Pitt salió a comprar otros cinco periódicos y se los llevó a su casa para ver si el general de división había escrito a alguno más en los mismos términos. En tres de ellos encontró prácticamente la misma carta con alguna frase cambiada aquí y allá.
Dobló los periódicos y permaneció sentado unos minutos, inmóvil, preguntándose qué importancia debía conceder al ataque. ¿Quién era Kingsley? ¿Era un hombre cuyas opiniones influirían a otras personas? Y lo más importante, ¿era su carta una coincidencia o el comienzo de una campaña?
No había llegado a ninguna conclusión sobre la necesidad de averiguar más sobre Kingsley cuando sonó el timbre de la puerta. Levantó la vista hacia el reloj de la cocina y se dio cuenta de que eran las nueve pasadas. La señora Brady debía de haberse olvidado las llaves. Se levantó molesto por la intrusión, a pesar de que agradecía el trabajo de aquella mujer, y acudió a abrir ante los timbrazos cada vez más insistentes.
Pero en el umbral no encontró a la señora Brady, sino a un joven con traje marrón, cabello peinado hacia atrás y una expresión ansiosa.
– Buenos días, señor -dijo secamente en posición de firmes-. El sargento Grenville, señor…

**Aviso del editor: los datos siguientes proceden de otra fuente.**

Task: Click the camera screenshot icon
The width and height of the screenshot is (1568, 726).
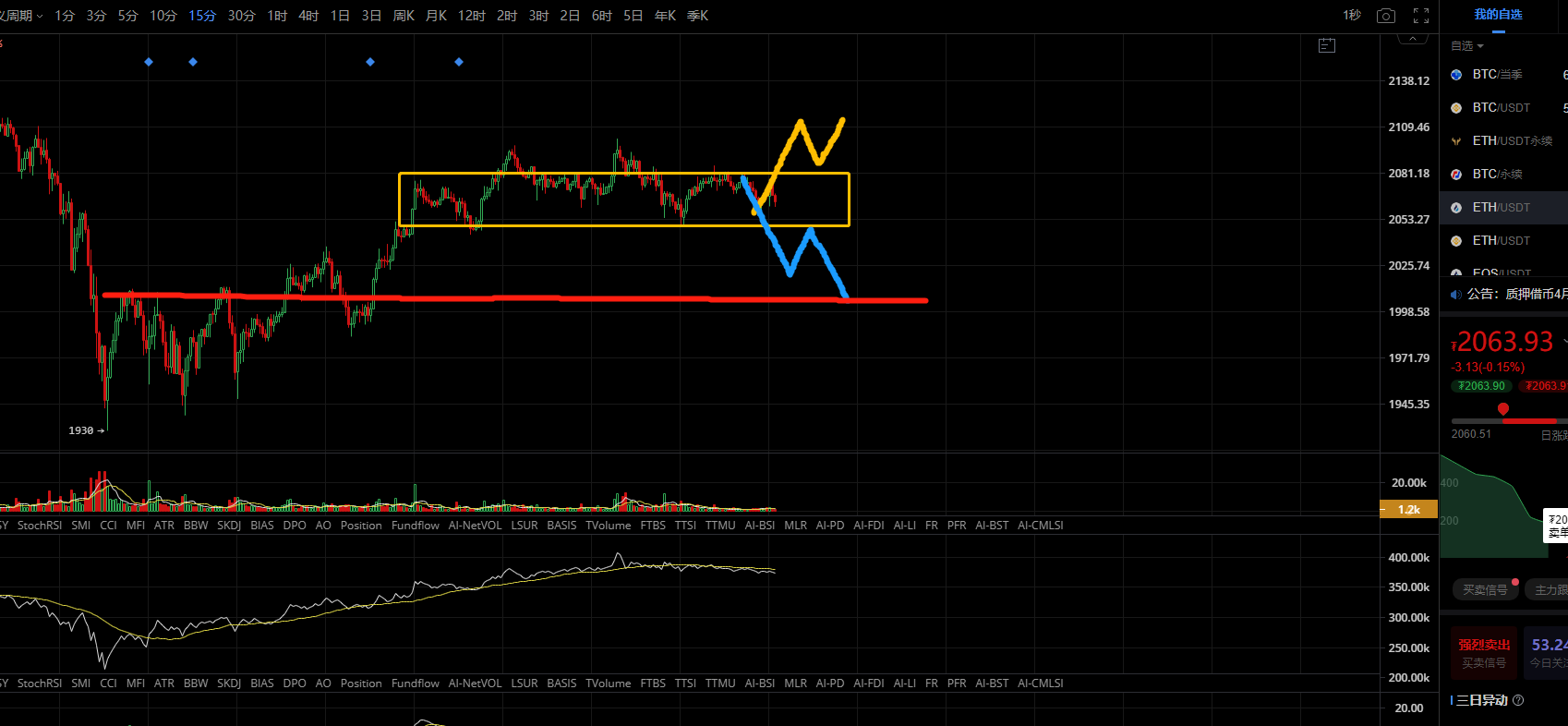Action: 1385,16
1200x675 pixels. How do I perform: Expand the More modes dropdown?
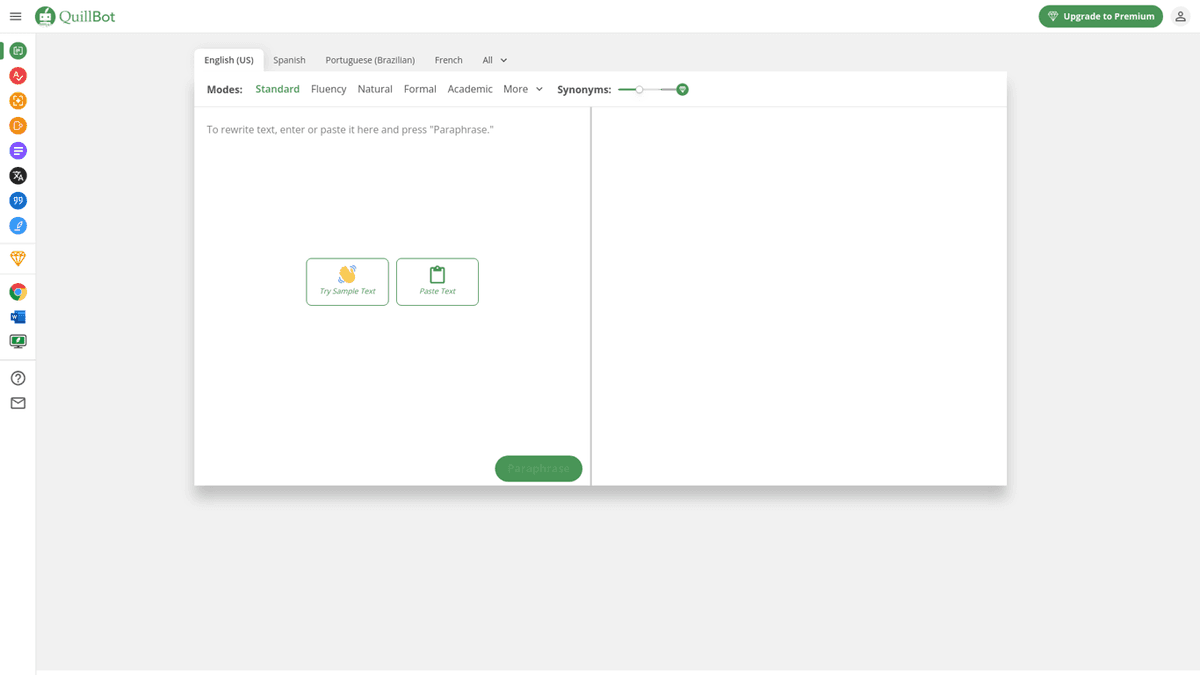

– Si Narraway quiere hablarme de la carta del Times, ya la he leído -dijo Pitt con bastante aspereza-. Y las del Spectator, el Mail y el Illustrated London News.
– No, señor -respondió el hombre ceñudo-. Se trata del asesinato.
– ¿Cómo? -Al principio Pitt creyó que no le había oído bien.
– El asesinato, señor -repitió el joven-. En Southampton Row.
Pitt sintió unos remordimientos casi tan intensos como un dolor físico, seguidos de una oleada de odio hacia Voisey y todo el Círculo Interior por haberle alejado de Bow Street, donde se había enfrentado con crímenes que comprendía, por terribles que hubieran sido, y tenía el talento y la experiencia, en la mayoría de los casos, para resolverlos. Era su profesión, y él era bueno en ella. En cambio, en la Brigada Especial andaba perdido; sabía lo que se avecinaba y era incapaz de detenerlo.
– Ha cometido un error -dijo tajante-. Yo ya no me ocupo de los asesinatos. Vuelva y dígale a su comandante que no puedo ayudarle. Preséntese ante el superintendente Wetron en Bow Street.